- **Task directions**:
The response should be the lines of the data, starting at the first and ending at the one that contains "Click the OFI", copied without change.

(Stored items)
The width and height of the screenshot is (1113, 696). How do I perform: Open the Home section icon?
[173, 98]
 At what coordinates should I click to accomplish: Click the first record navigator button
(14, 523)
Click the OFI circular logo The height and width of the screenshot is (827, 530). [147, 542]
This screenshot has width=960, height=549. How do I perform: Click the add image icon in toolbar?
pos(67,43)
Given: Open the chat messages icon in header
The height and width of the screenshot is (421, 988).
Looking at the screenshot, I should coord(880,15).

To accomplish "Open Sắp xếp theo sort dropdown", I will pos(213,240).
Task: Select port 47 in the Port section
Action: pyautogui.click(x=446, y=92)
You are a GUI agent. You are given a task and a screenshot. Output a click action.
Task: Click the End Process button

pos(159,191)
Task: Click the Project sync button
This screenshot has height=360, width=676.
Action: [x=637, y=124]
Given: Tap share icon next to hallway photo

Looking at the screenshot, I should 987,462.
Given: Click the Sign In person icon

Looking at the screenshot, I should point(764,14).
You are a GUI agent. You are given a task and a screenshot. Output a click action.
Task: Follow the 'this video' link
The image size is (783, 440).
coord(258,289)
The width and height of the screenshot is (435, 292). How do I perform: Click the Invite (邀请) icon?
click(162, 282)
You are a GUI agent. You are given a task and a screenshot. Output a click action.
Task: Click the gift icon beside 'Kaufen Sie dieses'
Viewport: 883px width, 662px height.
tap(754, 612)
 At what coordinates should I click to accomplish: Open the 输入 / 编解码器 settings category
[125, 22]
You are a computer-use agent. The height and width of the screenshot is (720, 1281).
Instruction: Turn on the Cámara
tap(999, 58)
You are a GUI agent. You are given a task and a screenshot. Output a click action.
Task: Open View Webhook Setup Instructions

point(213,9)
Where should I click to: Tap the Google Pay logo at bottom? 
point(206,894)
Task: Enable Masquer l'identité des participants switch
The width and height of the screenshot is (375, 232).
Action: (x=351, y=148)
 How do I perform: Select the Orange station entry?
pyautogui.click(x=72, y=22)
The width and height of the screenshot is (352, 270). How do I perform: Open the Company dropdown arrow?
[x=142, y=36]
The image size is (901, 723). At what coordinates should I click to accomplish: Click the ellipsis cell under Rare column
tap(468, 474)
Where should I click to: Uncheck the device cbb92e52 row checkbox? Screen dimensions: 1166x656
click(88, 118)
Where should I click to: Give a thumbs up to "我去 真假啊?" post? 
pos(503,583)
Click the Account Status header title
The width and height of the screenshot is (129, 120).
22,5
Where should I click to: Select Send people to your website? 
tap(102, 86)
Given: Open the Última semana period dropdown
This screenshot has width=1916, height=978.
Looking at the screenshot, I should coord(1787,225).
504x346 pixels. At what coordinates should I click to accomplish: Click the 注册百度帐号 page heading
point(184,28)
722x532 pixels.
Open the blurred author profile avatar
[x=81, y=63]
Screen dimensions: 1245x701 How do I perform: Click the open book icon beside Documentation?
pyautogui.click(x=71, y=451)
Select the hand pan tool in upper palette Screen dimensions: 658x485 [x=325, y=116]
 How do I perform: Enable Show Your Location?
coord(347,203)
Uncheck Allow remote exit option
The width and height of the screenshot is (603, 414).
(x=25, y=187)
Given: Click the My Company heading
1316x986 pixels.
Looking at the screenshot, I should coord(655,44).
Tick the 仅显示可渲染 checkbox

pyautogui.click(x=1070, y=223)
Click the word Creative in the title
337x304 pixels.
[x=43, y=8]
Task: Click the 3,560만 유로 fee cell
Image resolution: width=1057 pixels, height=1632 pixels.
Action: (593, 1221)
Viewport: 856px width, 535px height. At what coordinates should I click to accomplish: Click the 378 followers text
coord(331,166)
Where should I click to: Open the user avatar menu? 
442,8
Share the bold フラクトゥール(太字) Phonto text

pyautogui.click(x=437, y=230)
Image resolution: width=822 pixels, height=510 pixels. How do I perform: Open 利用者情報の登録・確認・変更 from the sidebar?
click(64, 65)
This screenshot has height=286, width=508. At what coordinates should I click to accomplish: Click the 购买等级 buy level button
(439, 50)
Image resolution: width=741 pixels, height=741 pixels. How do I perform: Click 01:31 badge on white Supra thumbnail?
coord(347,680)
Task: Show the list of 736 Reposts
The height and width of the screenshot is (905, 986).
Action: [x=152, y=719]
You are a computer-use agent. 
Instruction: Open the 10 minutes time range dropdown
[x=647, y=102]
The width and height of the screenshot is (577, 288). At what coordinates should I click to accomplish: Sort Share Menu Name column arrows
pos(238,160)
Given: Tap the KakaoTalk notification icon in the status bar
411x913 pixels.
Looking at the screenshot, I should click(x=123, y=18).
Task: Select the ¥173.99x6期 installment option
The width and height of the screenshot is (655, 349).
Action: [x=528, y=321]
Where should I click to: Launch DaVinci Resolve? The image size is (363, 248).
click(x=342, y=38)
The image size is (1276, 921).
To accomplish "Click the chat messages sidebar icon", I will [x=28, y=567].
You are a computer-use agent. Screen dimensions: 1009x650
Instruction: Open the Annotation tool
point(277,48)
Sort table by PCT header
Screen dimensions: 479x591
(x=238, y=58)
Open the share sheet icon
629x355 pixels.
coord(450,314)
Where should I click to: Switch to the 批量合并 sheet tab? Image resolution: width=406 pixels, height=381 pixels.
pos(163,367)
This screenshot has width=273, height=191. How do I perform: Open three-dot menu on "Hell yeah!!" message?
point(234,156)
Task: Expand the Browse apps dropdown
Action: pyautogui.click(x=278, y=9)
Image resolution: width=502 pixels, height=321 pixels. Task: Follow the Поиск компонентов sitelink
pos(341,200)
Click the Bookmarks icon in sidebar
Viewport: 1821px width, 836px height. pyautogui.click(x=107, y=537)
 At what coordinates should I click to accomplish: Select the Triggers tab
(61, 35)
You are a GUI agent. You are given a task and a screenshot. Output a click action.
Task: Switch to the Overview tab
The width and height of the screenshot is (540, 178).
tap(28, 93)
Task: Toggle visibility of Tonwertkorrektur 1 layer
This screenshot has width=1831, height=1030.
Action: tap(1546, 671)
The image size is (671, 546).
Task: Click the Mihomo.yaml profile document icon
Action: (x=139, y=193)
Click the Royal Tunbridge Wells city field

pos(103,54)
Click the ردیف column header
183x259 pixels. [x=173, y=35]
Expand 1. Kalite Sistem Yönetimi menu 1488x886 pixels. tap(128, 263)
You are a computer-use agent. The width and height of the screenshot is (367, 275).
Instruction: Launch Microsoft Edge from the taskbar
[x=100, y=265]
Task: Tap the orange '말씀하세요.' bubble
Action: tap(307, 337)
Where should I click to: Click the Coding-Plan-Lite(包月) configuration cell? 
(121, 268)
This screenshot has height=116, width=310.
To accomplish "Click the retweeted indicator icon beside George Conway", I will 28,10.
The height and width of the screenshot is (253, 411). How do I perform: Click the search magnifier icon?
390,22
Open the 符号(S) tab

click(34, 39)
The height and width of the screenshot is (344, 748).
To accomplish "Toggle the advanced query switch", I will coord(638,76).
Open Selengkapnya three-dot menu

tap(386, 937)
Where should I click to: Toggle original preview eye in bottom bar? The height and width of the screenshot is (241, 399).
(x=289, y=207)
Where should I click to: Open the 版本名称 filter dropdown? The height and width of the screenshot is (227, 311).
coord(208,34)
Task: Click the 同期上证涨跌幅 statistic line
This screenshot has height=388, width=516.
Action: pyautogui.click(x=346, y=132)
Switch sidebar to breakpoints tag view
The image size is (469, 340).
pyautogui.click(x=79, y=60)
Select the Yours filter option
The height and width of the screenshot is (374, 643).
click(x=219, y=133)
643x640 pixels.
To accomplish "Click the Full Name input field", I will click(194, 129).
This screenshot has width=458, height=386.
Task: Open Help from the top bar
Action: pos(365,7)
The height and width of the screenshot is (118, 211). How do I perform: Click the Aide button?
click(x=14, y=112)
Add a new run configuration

- **Exercise answer**:
The width and height of the screenshot is (1113, 696). How do I perform: Open the Home section icon?
[173, 98]
 At what coordinates should I click to accomplish: Click the first record navigator button
(14, 523)
Click the OFI circular logo The height and width of the screenshot is (827, 530). [147, 542]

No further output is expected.